Exercise material >>

● ● ● ● ● ● ●

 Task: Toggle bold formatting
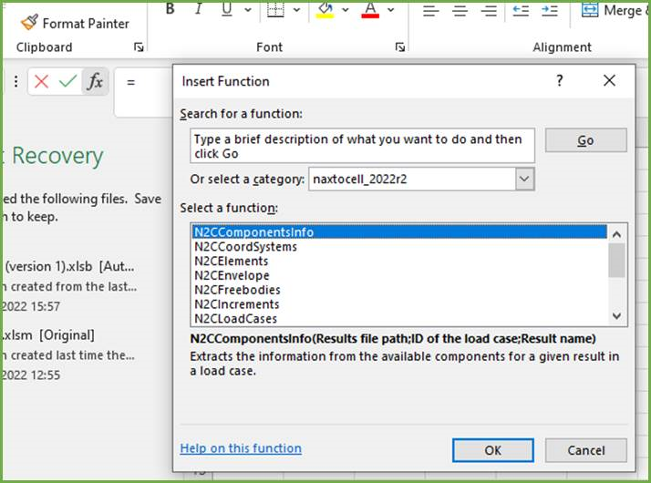point(171,10)
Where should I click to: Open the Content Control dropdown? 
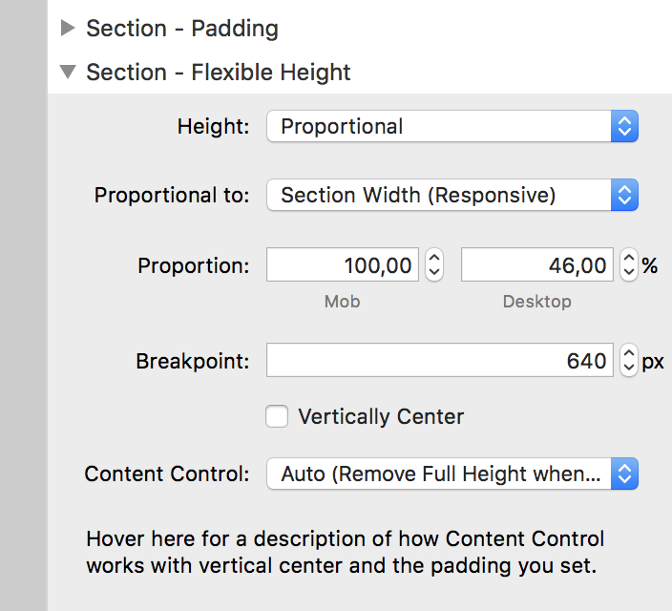point(439,474)
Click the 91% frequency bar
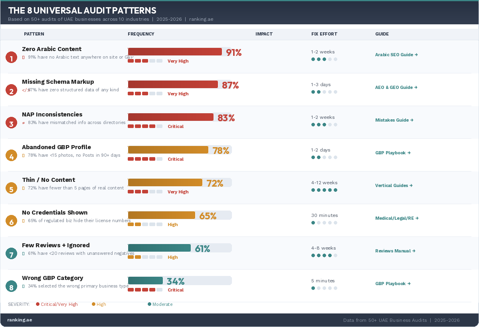The height and width of the screenshot is (327, 479). click(175, 52)
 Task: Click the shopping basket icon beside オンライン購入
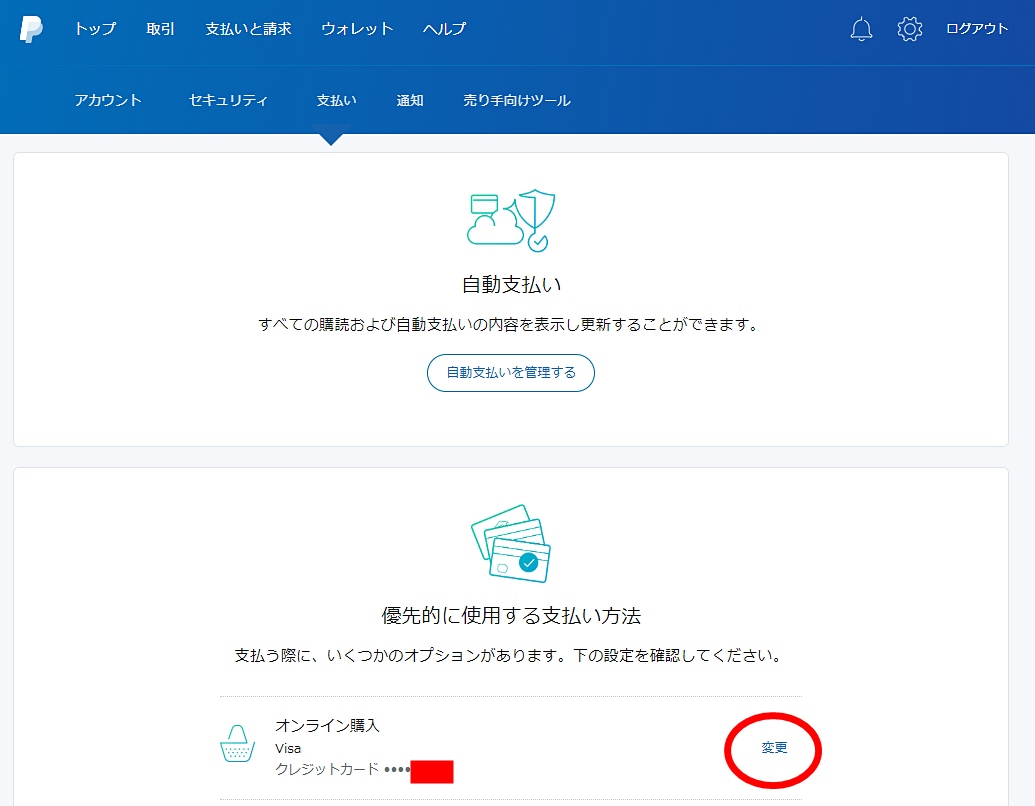(x=237, y=745)
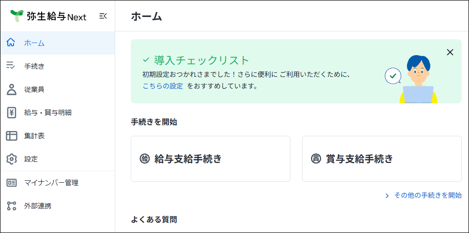Dismiss the 導入チェックリスト banner

click(450, 52)
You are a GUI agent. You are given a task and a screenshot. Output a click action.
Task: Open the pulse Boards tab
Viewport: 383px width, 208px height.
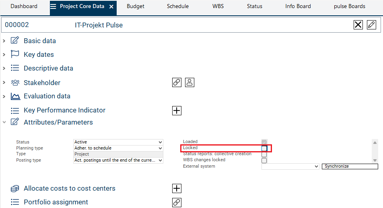(349, 6)
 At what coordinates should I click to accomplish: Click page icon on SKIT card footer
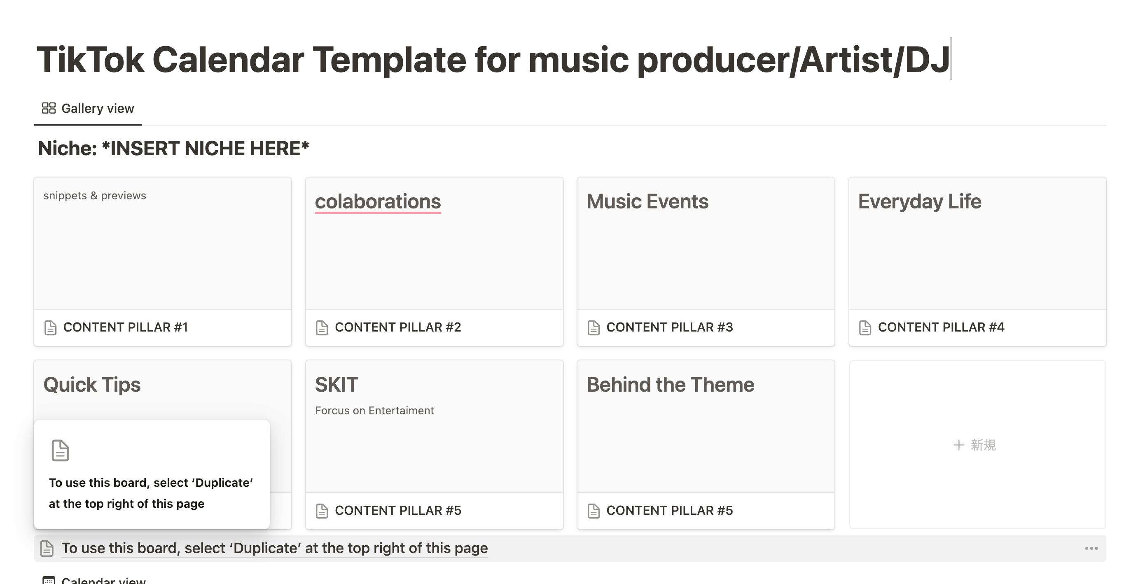tap(322, 511)
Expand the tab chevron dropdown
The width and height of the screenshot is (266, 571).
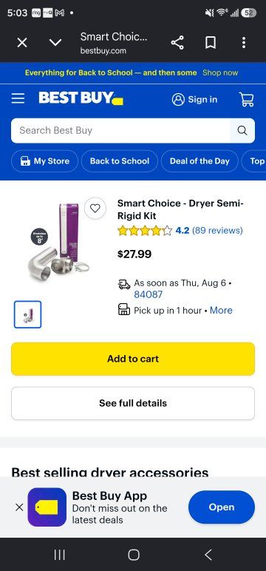point(55,43)
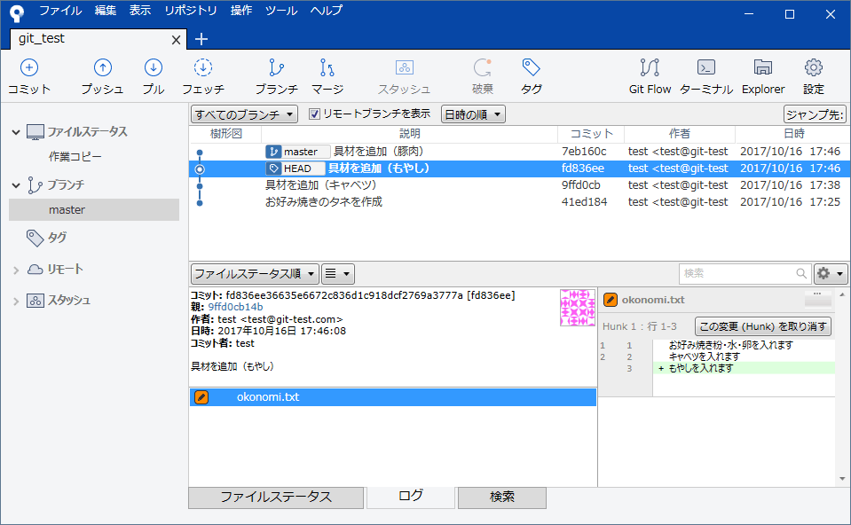Viewport: 851px width, 525px height.
Task: Expand the リモート sidebar section
Action: [16, 268]
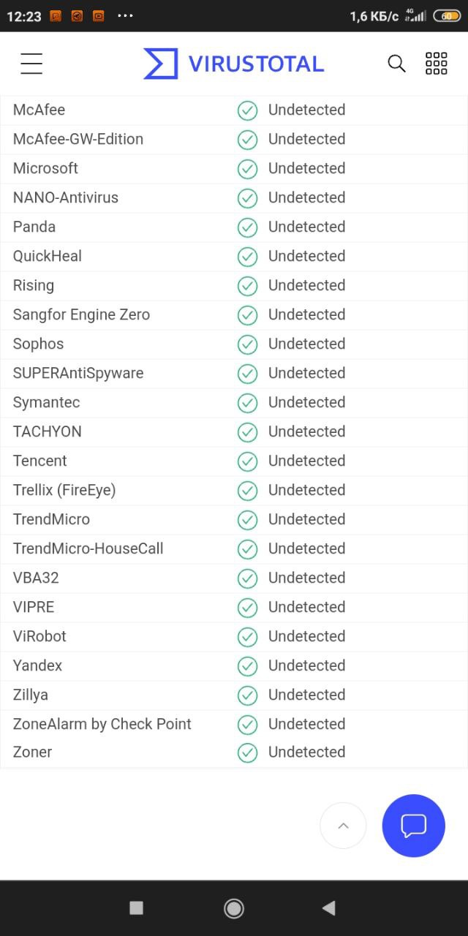Open the hamburger navigation menu
468x936 pixels.
tap(31, 64)
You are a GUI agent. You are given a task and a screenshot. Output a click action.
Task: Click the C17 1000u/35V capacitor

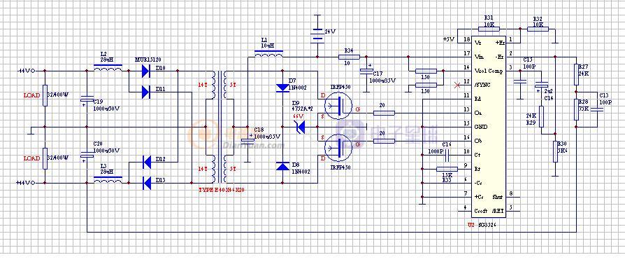[366, 71]
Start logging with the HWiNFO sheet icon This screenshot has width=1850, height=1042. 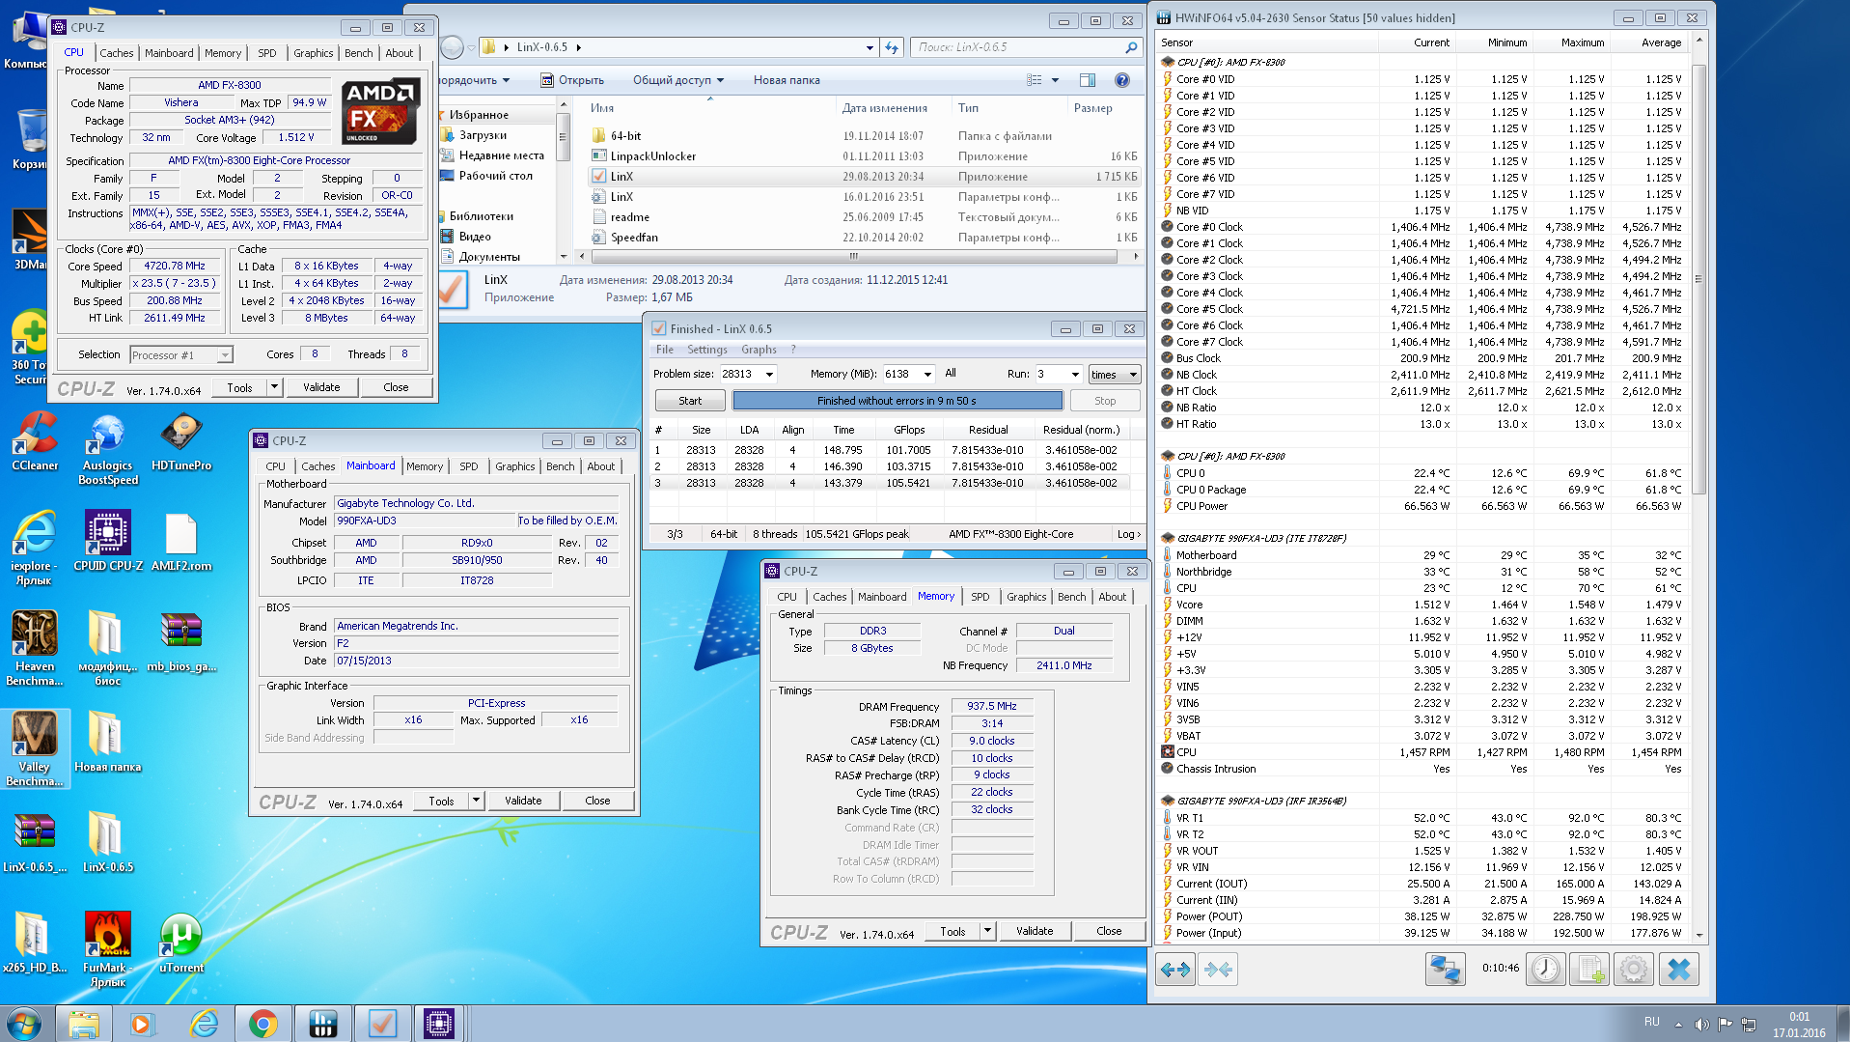click(1589, 969)
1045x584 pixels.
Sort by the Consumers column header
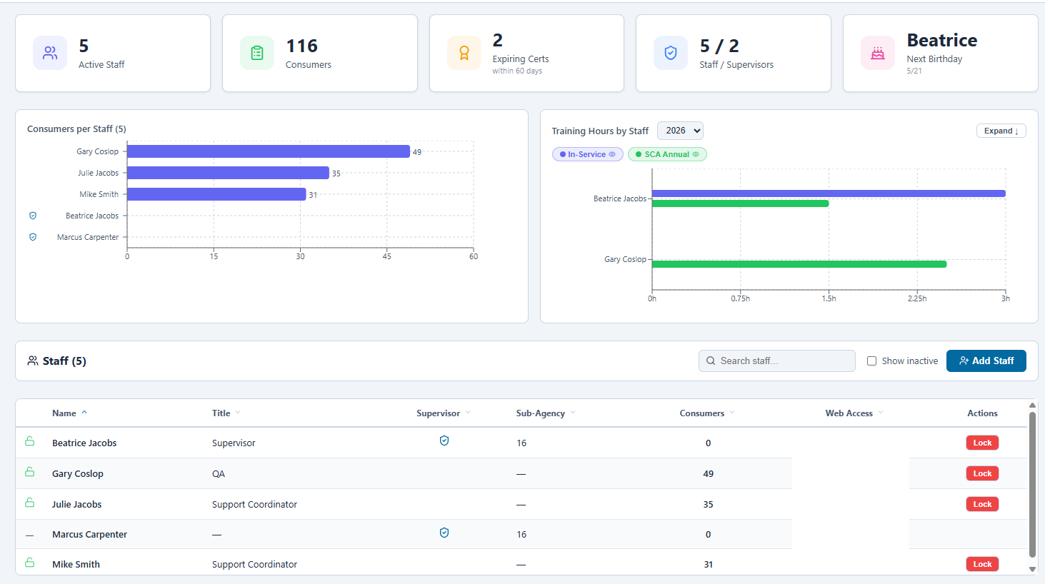pyautogui.click(x=702, y=413)
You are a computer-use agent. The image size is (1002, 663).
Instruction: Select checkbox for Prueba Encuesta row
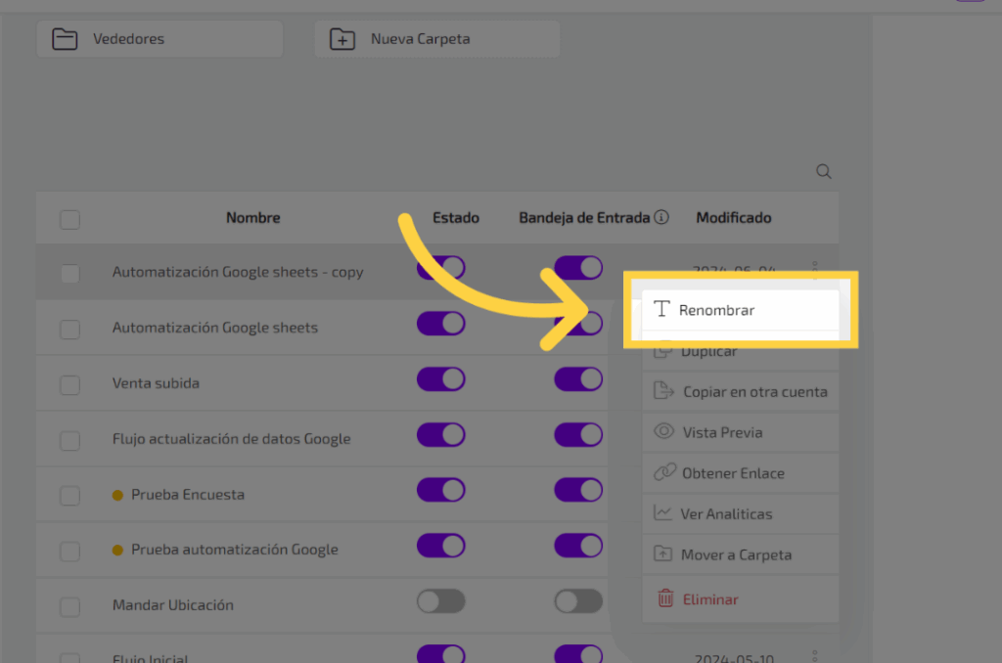click(x=69, y=496)
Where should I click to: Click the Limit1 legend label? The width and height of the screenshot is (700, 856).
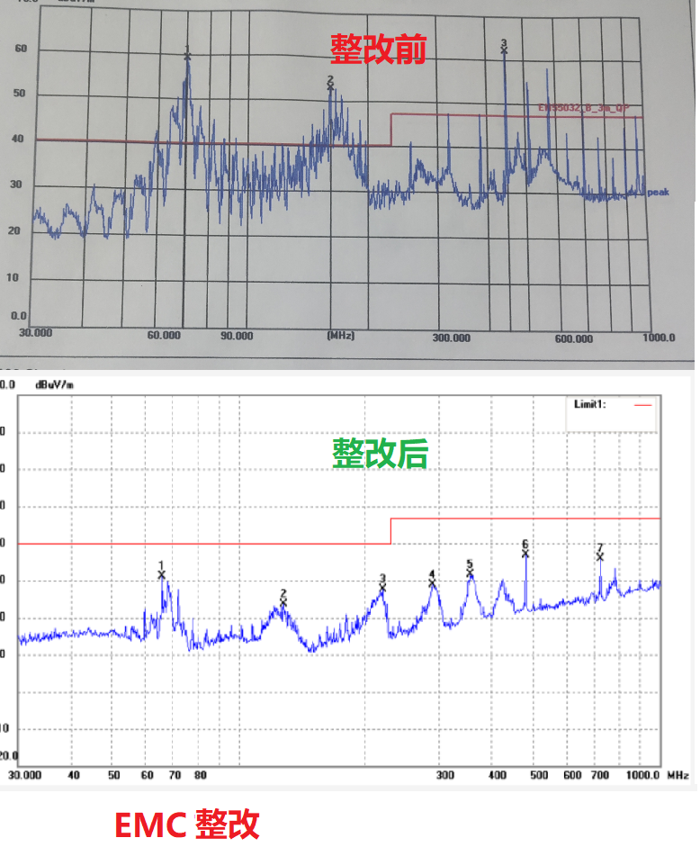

● ● ● ● ● ● ●

Problem to work on >>
Render the listing from the line with "Where should I click to: Open" up to and including the line with "tap(322, 511)" as a JSON list of strings, one string per line and no blank lines. Leave the pictures out.

Result below >>
[
  "Where should I click to: Open the Content Control dropdown? ",
  "point(439,474)",
  "Click the 91% frequency bar",
  "The height and width of the screenshot is (327, 479). click(175, 52)",
  " Task: Click the shopping basket icon beside オンライン購入",
  "(x=237, y=745)",
  "Dismiss the 導入チェックリスト banner",
  "click(450, 52)",
  "You are a GUI agent. You are given a task and a screenshot. Output a click action.",
  "Task: Open the pulse Boards tab",
  "Viewport: 383px width, 208px height.",
  "(349, 6)",
  " At what coordinates should I click to accomplish: Click page icon on SKIT card footer",
  "tap(322, 511)"
]